*** Data provided Section Begins ***
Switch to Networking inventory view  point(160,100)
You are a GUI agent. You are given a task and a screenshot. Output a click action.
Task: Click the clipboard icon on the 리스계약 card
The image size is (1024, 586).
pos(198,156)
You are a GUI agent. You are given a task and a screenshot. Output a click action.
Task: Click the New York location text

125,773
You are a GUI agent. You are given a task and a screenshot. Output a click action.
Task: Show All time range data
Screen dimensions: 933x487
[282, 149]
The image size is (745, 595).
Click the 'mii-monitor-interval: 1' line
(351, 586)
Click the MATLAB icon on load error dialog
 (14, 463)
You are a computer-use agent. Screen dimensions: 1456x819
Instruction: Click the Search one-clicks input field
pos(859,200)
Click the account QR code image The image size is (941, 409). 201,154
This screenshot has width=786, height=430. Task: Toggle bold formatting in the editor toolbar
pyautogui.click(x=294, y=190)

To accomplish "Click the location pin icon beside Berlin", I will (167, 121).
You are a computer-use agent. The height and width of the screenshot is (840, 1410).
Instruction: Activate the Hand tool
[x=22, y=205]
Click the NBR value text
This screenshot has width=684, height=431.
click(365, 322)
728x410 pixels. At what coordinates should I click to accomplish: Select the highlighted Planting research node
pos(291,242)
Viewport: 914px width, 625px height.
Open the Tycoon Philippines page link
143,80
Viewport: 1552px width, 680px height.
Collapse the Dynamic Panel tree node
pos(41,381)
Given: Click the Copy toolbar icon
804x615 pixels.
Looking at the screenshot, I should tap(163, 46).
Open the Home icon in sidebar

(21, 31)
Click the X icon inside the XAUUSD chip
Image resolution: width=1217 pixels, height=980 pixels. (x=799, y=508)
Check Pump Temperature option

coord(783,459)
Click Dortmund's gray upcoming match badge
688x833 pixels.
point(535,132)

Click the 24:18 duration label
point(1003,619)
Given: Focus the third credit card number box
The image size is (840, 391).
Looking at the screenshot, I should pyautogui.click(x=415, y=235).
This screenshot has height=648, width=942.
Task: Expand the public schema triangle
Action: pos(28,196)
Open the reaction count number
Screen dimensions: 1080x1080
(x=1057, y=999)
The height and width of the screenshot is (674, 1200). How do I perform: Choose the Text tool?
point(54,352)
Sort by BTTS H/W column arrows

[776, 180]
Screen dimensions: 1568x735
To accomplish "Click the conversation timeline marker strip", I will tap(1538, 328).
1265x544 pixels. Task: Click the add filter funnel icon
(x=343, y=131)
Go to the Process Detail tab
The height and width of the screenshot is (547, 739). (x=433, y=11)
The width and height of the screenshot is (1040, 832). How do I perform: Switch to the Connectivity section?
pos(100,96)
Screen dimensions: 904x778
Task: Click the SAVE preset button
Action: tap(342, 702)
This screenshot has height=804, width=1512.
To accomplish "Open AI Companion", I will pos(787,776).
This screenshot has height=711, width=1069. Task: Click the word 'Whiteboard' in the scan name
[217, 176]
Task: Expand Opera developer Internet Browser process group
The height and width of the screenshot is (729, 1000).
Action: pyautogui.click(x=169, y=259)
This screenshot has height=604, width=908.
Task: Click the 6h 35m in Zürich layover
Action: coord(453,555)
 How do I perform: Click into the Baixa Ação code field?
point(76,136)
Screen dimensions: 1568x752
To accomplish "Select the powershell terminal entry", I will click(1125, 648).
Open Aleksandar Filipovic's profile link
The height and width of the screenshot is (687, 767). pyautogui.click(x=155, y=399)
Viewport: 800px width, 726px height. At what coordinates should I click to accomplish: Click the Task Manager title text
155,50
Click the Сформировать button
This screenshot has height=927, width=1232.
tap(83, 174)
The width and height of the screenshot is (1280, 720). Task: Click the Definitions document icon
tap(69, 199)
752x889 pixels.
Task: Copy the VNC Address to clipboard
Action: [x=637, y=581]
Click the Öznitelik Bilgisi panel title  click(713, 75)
*** Data provided Section Ends ***
## About this task
The response must consist of all the data, reproduced without alteration.

## Reply
Switch to Networking inventory view  point(160,100)
You are a GUI agent. You are given a task and a screenshot. Output a click action.
Task: Click the clipboard icon on the 리스계약 card
The image size is (1024, 586).
pos(198,156)
You are a GUI agent. You are given a task and a screenshot. Output a click action.
Task: Click the New York location text

125,773
You are a GUI agent. You are given a task and a screenshot. Output a click action.
Task: Show All time range data
Screen dimensions: 933x487
[282, 149]
The image size is (745, 595).
Click the 'mii-monitor-interval: 1' line
(351, 586)
Click the MATLAB icon on load error dialog
 (14, 463)
You are a computer-use agent. Screen dimensions: 1456x819
Instruction: Click the Search one-clicks input field
pos(859,200)
Click the account QR code image The image size is (941, 409). 201,154
This screenshot has width=786, height=430. Task: Toggle bold formatting in the editor toolbar
pyautogui.click(x=294, y=190)

To accomplish "Click the location pin icon beside Berlin", I will (167, 121).
You are a computer-use agent. The height and width of the screenshot is (840, 1410).
Instruction: Activate the Hand tool
[x=22, y=205]
Click the NBR value text
This screenshot has width=684, height=431.
click(365, 322)
728x410 pixels. At what coordinates should I click to accomplish: Select the highlighted Planting research node
pos(291,242)
Viewport: 914px width, 625px height.
Open the Tycoon Philippines page link
143,80
Viewport: 1552px width, 680px height.
Collapse the Dynamic Panel tree node
pos(41,381)
Given: Click the Copy toolbar icon
804x615 pixels.
Looking at the screenshot, I should tap(163, 46).
Open the Home icon in sidebar

(21, 31)
Click the X icon inside the XAUUSD chip
Image resolution: width=1217 pixels, height=980 pixels. (x=799, y=508)
Check Pump Temperature option

coord(783,459)
Click Dortmund's gray upcoming match badge
688x833 pixels.
point(535,132)

Click the 24:18 duration label
point(1003,619)
Given: Focus the third credit card number box
The image size is (840, 391).
Looking at the screenshot, I should pyautogui.click(x=415, y=235).
This screenshot has height=648, width=942.
Task: Expand the public schema triangle
Action: pos(28,196)
Open the reaction count number
Screen dimensions: 1080x1080
(x=1057, y=999)
The height and width of the screenshot is (674, 1200). How do I perform: Choose the Text tool?
point(54,352)
Sort by BTTS H/W column arrows

[776, 180]
Screen dimensions: 1568x735
To accomplish "Click the conversation timeline marker strip", I will tap(1538, 328).
1265x544 pixels. Task: Click the add filter funnel icon
(x=343, y=131)
Go to the Process Detail tab
The height and width of the screenshot is (547, 739). (x=433, y=11)
The width and height of the screenshot is (1040, 832). How do I perform: Switch to the Connectivity section?
pos(100,96)
Screen dimensions: 904x778
Task: Click the SAVE preset button
Action: tap(342, 702)
This screenshot has height=804, width=1512.
To accomplish "Open AI Companion", I will pos(787,776).
This screenshot has height=711, width=1069. Task: Click the word 'Whiteboard' in the scan name
[217, 176]
Task: Expand Opera developer Internet Browser process group
The height and width of the screenshot is (729, 1000).
Action: pyautogui.click(x=169, y=259)
This screenshot has height=604, width=908.
Task: Click the 6h 35m in Zürich layover
Action: coord(453,555)
 How do I perform: Click into the Baixa Ação code field?
point(76,136)
Screen dimensions: 1568x752
To accomplish "Select the powershell terminal entry", I will click(1125, 648).
Open Aleksandar Filipovic's profile link
The height and width of the screenshot is (687, 767). pyautogui.click(x=155, y=399)
Viewport: 800px width, 726px height. At what coordinates should I click to accomplish: Click the Task Manager title text
155,50
Click the Сформировать button
This screenshot has height=927, width=1232.
tap(83, 174)
The width and height of the screenshot is (1280, 720). Task: Click the Definitions document icon
tap(69, 199)
752x889 pixels.
Task: Copy the VNC Address to clipboard
Action: [x=637, y=581]
Click the Öznitelik Bilgisi panel title  click(713, 75)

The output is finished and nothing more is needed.